1

ElasticSearch Version: 5.6

I have imported MySQL data in ElasticSearch and I have added mapping to the elastic search as required. Following is one mapping for the column application_status.

Mappings:

{
"settings": {
    "analysis": {
        "analyzer": {
            "case_insensitive": {
                "type": "custom",
                "tokenizer": "keyword",
                "filter": ["lowercase"]
            }
        }
    }
},
"mappings": {
    "lead": {
        "properties": {
            "application_status": {
                "type": "string",
                "analyzer": "case_insensitive",
                "fields": {
                    "keyword": {
                        "type": "keyword"
                    }
                }
            }
        }
    }
}}

On the above mapping, I am able to do simple sorting (asc or desc) using following query:

{
"size": 50,
"from": 0,
"sort": [{
    "application_status.keyword": {
        "order": "asc"

● **DATA**
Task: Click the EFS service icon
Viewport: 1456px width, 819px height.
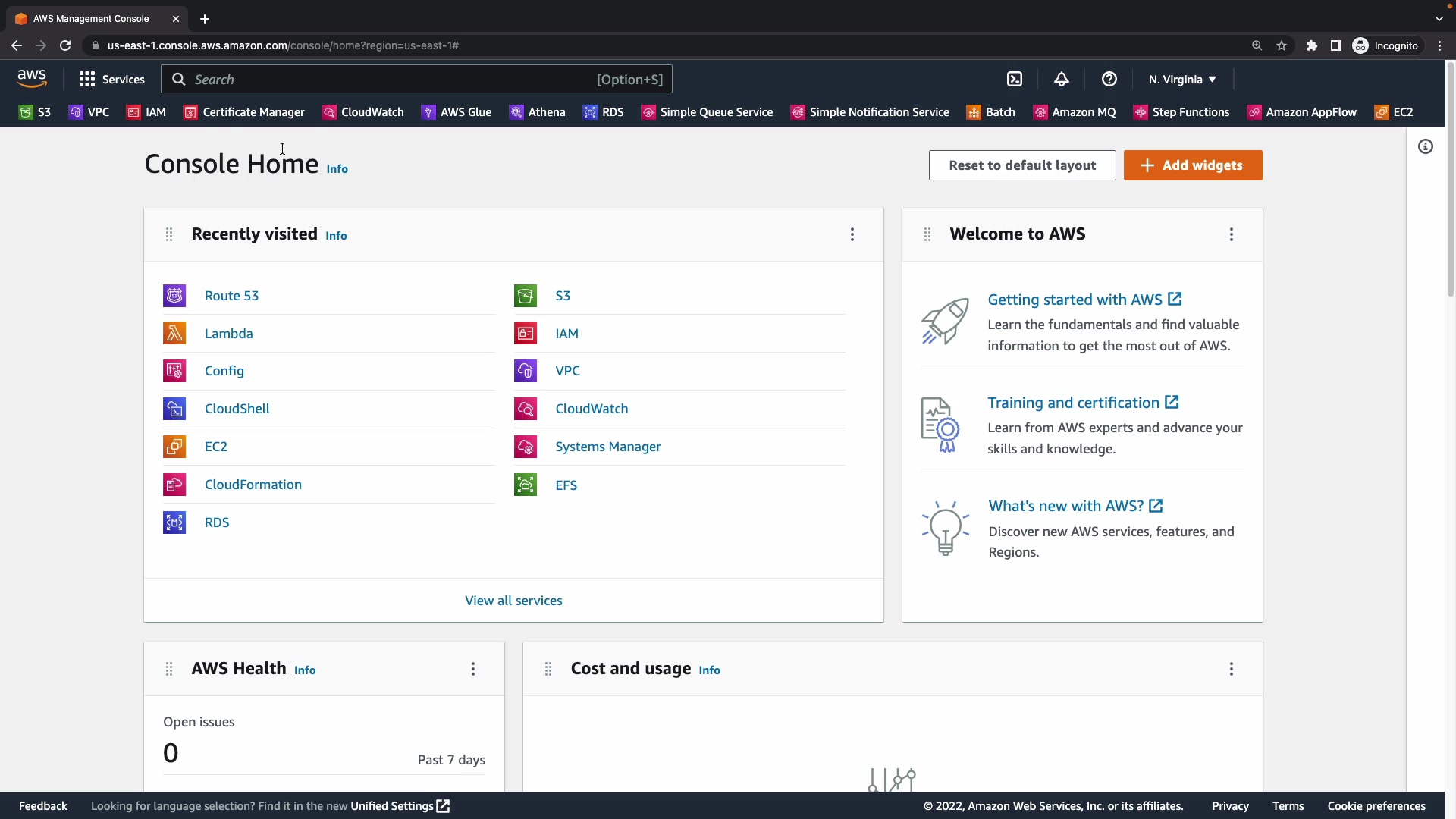Action: pyautogui.click(x=526, y=485)
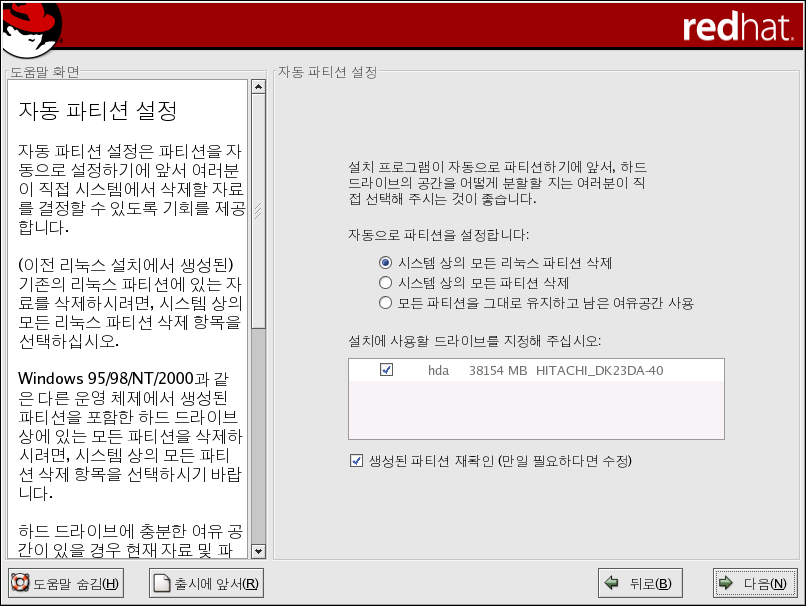Image resolution: width=806 pixels, height=606 pixels.
Task: Hide help with 도움말 숨김(H) button
Action: pos(65,584)
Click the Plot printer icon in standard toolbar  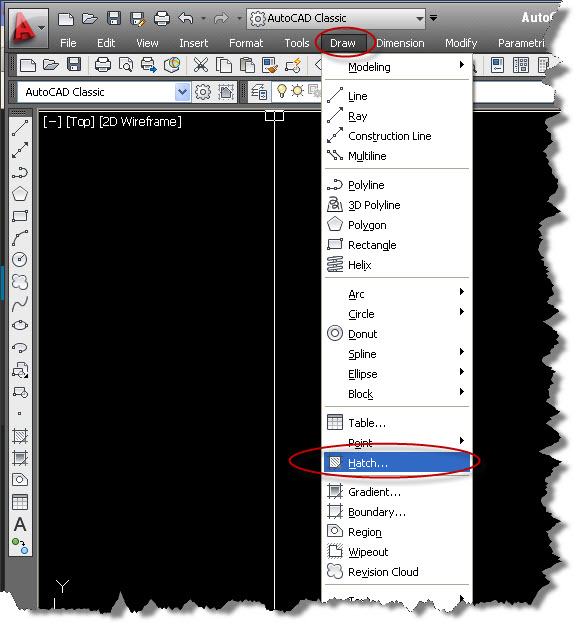coord(103,64)

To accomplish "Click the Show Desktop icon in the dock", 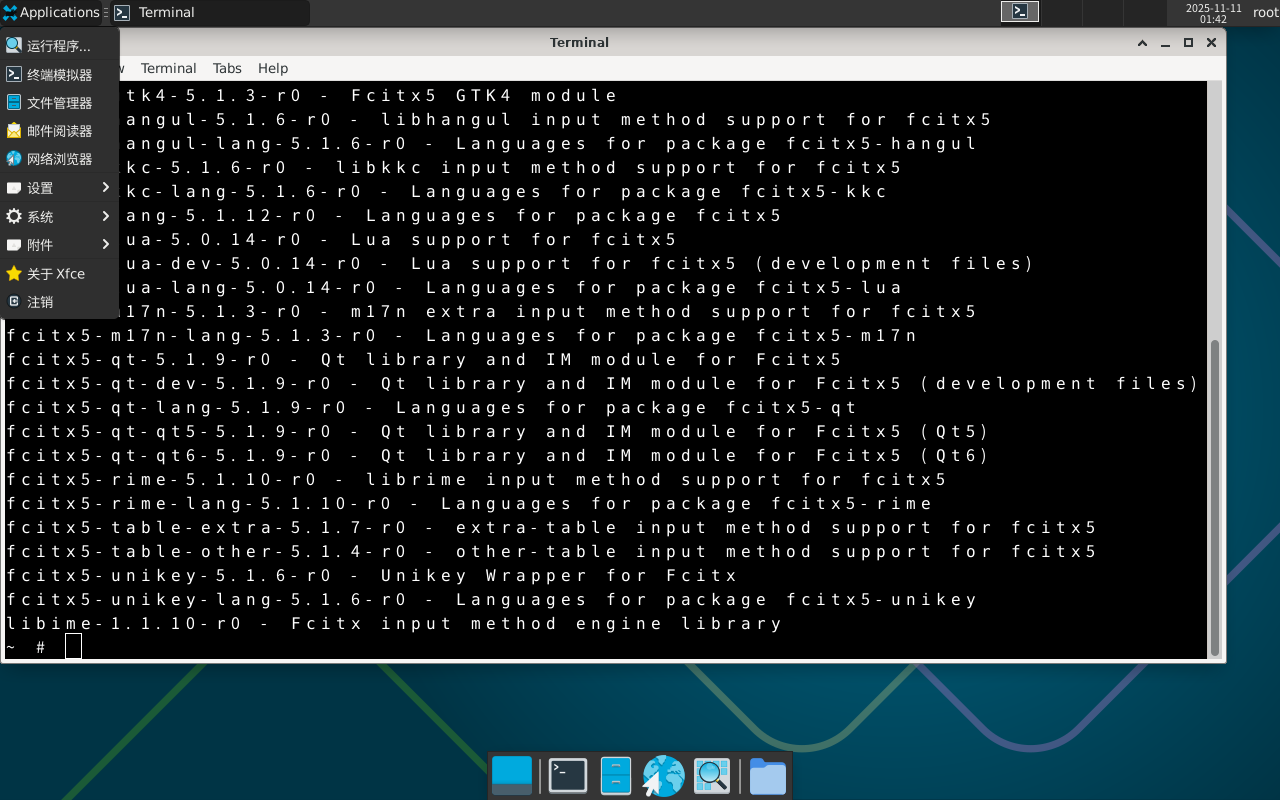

● **THE REQUEST**
Continue the Elasticsearch sorting question above from the point where it stops.

● **TASK RESPONSE**
    }
}]}

which is MySql equivalent of

select * from <table_name> order by application_status asc limit 50;

Need help on following problem: I have MySQL query which sorts based on application_status:

select * from vLoan_application_grid order by CASE WHEN application_status = "IP_QUAL_REASSI" THEN application_status END desc, CASE WHEN application_status = "IP_COMPLE" THEN application_status END desc, CASE WHEN application_status LIKE "IP_FRESH%" THEN application_status END desc, CASE WHEN application_status LIKE "IP_%" THEN application_status END desc

Please help me write the same query in ElasticSearch. I am not able to find order by value equivalent for strings in ElasticSearch. Searching online, I understood that, I should use sorting scripts but not able to find any proper documentation.

I have following query which just does simple sort.

{
"size": 500,
"from": 0,
"query" : {
    "match_all": {}
},
"sort": {
    "_script": {
        "type": "string",
        "script": {
            "source": "doc['application_status.keyword'].value",
            "params": {
                "factor": ["IP_QUAL_REASS", "IP_COMPLE"]
            }
        },
        "order": "desc"
    }
}}

In the above query, I am not using params section as I am not aware how to use it for type: string

I believe I am asking too much. Please help or any relevant documentation links would be greatly appreciated. Hope question is clear. I'll provide more details if necessary.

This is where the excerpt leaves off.